Nu is door de Ohra de heer [A] medegedeeld dat ze nabij de 42000 euro willen uitkeren. Ik ga natuurlijk hier niet mee akkoord.
(…)”
(vi) Bij brief van 2 juni 2010 heeft [X] aan de directie schadeafwikkeling van Delta Lloyd onder meer het volgende bericht:
“(…)
Het bedrag wat is uitgekeerd ga ik natuurlijk niet mee akkoord. Ik ga akkoord met een bedrag van 64.594,50 euro hoewel de schade op nabij de 150.000 euro ligt.
(…)”
(vii) Bij brief van 30 juni 2010 heeft Delta Lloyd aan [X] geantwoord zij van mening is dat [X] met het aan hem uitgekeerde schadebedrag van € 42.889,50 volledig schadeloos is gesteld en dat zij geen reden ziet dat standpunt te herzien.
(viii) Bij brief van 5 mei 2011 heeft de toenmalige advocaat van [X] een klacht ingediend tegen Delta Lloyd bij het Klachteninstituut Financiële Dienstverlening (KiFiD). Delta Lloyd heeft zich bij brief van 16 juni 2011 verweerd tegen de klacht. Bij brief van 6 september 2011 is de klacht ongegrond verklaard. Daartoe is onder meer overwogen:
“(…)
Uit de brief van de heer [X] van 2 juni 2010 aan de directie van OHRA begrijp ik dat hij destijds de expert heeft medegedeeld dat hij met dit bedrag van € 64.594,50 wel akkoord zou kunnen gaan.
(…)
Nu ook de heer [X] heeft aangegeven met het schadebedrag van € 64.594,50 akkoord te kunnen gaan, moet worden aangenomen dat er geen reden tot discussie over de vastgestelde schadeomvang bestaat. Het bedrag van € 64.594,50 is dan ook terecht het uitgangspunt geweest bij het bepalen van de uitkering. In verband met de van toepassing zijnde polismaximering is evenwel een deel van de schade niet voor vergoeding in aanmerking genomen.
(…)”
(ix) [X] heeft bij akte van 11 januari 2012 (hierna ook de overeenkomst) het meerdere van zijn schadeclaim overgedragen aan Stichting Jufo. Die akte houdt als verklaring van [X] en [Y] onder meer in:
“(…)
[X] en [Y] staan jegens de Overnemer hoofdelijk in voor de juistheid en volledigheid van de ten behoeve van de Overnemer verstrekte stukken en inlichtingen betreffende de Vordering, bij gebreke waarvan de Overdrager aan de Overnemer een bedrag verschuldigd is gelijk aan het aantal aan het verwerven en behandelen van de Vordering door de Overnemer en door derden bestede uren vermenigvuldigd met € 95/u exclusief omzetbelasting volgens de administraties van Overnemer en van de ter behandeling van de Vordering aangewezen derden (...).
(…)”
( x) [X] en [Y] hebben bij akte d.d. 28 september 2012 (hierna de garantie) nogmaals verklaard dat zij instaan voor de juistheid en volledigheid van de door hen aan Stichting Jufo verstrekte stukken en inlichtingen op straffe van betaling van de door Stichting Jufo en derden aan het verwerven en behandelen van de vordering bestede uren.

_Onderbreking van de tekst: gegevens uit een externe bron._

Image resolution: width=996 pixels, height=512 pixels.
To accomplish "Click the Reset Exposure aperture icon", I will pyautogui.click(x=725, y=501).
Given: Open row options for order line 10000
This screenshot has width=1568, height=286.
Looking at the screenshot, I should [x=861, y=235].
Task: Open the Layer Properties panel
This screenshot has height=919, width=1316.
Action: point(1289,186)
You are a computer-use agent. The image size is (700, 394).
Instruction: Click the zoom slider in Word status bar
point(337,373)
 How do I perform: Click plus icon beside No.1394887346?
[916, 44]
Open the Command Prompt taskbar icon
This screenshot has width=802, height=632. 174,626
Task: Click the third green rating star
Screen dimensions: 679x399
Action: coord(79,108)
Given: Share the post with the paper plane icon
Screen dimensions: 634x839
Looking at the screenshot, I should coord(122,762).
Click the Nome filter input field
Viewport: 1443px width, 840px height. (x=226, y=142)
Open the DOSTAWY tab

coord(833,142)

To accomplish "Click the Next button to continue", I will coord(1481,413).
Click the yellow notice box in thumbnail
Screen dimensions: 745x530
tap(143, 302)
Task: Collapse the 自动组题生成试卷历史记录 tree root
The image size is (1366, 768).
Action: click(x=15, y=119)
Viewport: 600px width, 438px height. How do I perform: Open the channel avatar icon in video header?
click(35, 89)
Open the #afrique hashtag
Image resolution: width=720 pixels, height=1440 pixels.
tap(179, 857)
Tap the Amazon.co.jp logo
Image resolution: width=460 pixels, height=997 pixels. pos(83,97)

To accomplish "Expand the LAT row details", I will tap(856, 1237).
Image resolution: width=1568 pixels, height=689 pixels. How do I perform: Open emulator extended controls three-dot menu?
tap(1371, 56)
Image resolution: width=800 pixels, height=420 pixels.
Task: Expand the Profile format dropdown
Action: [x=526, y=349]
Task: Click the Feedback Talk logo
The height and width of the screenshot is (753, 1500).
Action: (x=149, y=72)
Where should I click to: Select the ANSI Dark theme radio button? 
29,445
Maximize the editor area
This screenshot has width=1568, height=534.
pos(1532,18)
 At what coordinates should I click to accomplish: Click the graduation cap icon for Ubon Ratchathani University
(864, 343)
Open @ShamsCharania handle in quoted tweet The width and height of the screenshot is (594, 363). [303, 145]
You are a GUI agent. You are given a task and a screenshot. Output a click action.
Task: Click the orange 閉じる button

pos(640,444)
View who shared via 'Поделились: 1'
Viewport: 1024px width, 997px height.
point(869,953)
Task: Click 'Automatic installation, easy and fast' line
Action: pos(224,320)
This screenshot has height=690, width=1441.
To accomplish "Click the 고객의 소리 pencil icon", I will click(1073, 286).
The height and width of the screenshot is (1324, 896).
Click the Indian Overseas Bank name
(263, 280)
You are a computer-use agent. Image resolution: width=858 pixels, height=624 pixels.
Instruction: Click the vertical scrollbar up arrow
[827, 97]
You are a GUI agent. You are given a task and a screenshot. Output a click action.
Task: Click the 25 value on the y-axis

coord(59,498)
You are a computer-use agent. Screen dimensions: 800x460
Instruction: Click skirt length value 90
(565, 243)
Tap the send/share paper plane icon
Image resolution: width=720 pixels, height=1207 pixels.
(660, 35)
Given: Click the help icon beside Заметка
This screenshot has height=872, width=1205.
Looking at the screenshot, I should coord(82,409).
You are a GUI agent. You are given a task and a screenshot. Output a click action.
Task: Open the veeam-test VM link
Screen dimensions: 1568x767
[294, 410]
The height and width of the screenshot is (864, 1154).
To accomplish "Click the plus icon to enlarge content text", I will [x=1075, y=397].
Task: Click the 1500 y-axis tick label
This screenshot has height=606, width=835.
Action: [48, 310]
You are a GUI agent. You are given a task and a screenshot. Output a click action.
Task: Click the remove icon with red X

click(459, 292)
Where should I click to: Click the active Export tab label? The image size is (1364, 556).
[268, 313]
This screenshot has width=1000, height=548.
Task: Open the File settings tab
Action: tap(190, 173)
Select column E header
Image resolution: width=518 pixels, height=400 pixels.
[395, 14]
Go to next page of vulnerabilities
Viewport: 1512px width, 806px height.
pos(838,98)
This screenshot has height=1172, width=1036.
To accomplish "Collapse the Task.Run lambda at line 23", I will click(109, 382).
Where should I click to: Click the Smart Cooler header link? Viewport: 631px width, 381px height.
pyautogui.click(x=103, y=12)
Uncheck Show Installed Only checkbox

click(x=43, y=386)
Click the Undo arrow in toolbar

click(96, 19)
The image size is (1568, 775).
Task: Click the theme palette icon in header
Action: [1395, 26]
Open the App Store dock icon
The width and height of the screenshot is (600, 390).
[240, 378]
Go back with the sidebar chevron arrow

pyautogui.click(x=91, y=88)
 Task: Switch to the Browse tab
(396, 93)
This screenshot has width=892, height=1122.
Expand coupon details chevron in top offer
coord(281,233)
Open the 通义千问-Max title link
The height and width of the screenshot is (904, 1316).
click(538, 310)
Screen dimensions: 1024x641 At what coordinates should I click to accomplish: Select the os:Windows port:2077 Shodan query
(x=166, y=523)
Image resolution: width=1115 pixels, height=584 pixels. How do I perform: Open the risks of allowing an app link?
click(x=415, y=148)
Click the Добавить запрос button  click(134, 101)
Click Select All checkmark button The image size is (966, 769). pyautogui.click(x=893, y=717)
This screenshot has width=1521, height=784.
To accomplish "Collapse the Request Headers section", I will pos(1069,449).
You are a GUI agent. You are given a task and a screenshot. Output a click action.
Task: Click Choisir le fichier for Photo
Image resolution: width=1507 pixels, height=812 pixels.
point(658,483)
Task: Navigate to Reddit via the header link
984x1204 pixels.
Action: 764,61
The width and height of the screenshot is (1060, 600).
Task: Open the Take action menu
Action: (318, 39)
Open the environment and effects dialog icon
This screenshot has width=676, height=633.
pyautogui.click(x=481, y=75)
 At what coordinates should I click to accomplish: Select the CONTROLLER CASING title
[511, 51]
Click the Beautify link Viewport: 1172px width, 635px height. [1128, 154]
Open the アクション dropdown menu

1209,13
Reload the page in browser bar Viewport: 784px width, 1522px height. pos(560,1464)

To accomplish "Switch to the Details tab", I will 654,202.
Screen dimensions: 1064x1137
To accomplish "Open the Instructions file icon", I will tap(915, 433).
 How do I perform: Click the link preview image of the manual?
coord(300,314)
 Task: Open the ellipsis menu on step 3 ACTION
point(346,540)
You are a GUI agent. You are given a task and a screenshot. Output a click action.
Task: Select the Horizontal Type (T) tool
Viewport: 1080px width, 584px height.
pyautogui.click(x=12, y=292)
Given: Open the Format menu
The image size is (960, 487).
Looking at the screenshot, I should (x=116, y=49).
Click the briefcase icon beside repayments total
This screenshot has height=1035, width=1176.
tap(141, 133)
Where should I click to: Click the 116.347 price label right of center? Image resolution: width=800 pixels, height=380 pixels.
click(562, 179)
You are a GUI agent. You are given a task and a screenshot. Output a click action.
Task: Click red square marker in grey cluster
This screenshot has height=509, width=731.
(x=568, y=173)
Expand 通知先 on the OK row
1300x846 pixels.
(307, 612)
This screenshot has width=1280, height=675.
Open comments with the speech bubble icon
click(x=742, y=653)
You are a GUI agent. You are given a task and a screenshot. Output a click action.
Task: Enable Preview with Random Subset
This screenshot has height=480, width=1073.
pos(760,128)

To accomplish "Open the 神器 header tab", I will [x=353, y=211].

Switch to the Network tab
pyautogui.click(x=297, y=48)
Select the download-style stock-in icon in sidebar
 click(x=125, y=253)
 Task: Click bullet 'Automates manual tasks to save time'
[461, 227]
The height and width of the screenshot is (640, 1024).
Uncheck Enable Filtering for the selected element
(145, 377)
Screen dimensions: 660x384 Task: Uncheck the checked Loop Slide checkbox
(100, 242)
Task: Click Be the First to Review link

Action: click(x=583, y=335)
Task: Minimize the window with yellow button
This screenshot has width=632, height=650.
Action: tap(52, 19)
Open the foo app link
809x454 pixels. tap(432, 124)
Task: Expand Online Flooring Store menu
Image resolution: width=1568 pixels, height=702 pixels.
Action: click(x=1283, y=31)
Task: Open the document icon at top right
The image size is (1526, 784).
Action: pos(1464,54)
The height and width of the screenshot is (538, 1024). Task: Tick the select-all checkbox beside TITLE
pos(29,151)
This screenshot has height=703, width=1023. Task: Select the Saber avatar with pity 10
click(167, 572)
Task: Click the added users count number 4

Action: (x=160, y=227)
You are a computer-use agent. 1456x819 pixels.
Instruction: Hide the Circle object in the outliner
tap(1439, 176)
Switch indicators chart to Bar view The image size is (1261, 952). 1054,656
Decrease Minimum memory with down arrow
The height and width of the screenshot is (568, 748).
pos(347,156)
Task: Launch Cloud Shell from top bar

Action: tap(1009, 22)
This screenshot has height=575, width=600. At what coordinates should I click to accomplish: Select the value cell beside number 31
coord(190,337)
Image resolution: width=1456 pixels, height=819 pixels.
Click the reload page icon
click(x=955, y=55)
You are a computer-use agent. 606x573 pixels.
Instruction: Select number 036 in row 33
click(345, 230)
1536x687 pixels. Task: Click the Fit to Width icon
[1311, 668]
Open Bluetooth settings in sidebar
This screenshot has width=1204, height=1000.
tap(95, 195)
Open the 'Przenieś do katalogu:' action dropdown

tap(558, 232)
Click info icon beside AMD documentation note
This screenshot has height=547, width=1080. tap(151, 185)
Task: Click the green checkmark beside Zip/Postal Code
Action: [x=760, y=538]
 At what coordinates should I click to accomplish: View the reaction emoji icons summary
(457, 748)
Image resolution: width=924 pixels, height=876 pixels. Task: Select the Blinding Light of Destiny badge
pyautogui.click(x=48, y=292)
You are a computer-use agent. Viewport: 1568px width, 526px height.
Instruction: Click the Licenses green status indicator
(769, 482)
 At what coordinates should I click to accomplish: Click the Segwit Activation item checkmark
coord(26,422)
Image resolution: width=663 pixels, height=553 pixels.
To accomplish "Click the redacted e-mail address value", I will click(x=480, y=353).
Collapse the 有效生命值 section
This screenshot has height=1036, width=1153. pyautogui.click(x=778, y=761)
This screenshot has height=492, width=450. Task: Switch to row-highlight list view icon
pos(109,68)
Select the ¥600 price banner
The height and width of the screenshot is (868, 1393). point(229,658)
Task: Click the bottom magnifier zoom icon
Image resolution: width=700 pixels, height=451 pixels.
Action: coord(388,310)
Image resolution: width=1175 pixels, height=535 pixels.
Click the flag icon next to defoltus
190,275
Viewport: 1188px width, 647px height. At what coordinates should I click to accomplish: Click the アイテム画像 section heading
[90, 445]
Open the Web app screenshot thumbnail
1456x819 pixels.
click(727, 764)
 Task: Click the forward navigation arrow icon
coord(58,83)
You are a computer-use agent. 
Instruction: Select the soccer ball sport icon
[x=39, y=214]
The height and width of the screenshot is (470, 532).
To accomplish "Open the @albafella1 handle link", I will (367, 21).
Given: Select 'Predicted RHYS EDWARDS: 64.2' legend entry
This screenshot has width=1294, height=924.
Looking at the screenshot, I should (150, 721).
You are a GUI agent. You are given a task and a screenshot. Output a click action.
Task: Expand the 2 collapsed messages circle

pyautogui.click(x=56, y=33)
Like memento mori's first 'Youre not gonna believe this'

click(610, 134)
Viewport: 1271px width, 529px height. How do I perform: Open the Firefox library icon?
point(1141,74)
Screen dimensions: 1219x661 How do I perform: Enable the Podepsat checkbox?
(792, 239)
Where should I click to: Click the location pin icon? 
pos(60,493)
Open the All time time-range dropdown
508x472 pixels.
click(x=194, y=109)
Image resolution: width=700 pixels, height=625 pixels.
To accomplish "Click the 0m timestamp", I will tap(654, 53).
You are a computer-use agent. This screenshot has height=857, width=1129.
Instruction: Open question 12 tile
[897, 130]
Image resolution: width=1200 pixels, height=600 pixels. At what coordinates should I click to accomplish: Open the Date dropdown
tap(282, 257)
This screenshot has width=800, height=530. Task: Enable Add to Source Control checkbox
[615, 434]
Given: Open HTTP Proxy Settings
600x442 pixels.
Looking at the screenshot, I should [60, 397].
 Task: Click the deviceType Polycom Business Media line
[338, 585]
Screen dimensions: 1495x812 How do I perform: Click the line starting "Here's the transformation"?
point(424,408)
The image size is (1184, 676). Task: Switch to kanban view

(xi) Op 14 juli 2015 heeft de stichting als (beweerdelijk) opvolgend cessionaris van de schadeclaim Delta Lloyd gedagvaard voor de rechtbank Gelderland met vorderingen tot verklaring voor recht dat de dekkingsbeperkingen voor (onder meer) lijfsieraden en kunst/antiek, alsmede de aktes benoeming experts en van taxatie vernietigd zijn of worden en tot veroordeling van Delta Lloyd tot betaling van een in goede justitie te bepalen bedrag aan aanvullende schadevergoeding.
(xii) In de procedure bij de rechtbank Gelderland is door Delta Lloyd een e-mail van [X] aan zijn expert van 22 maart 2010 in het geding gebracht. Die e-mail houdt onder meer in als bericht van [X] aan zijn expert:
“(…)
Naar aanleiding van onze prettige onderhoud, wil ik u mededelen dat wij akkoord gaan met de schadebedrag van 64.594,50 euro. Bankrekening heeft de verzekering. Ik wens dan dat de verzekering nu vlot handelt, want het heeft al te lang geduurd.
(…)”
(xiii) Bij vonnis van 2 maart 2016 zijn - met uitzondering van een bedrag van € 2.000 voor een 19e-eeuwse sofa - de vorderingen van de stichting tegen Delta Lloyd afgewezen.
(xiv) Bij exploot van 19 oktober 2015 zijn [X] en [Y] gesommeerd tot betaling van € 22.214,09 PM aan door (bedoeld zal zijn) de stichting en derden bestede uren á € 95,00 wegens - kort gezegd - schending van hun informatieverplichting uit de overeenkomst en de garantieverklaring. [X] en [Y] hebben aan deze sommatie geen gehoor gegeven.
(xiii) Op 21 januari 2019 heeft de stichting executoriaal beslag laten leggen op de aan [Y] in eigendom toebehorende woning te [plaats] . Op 10 mei 2019 heeft de stichting executoriaal derdenbeslag laten leggen onder de voormalige werkgever van [X] , Tata Steel IJmuiden B.V.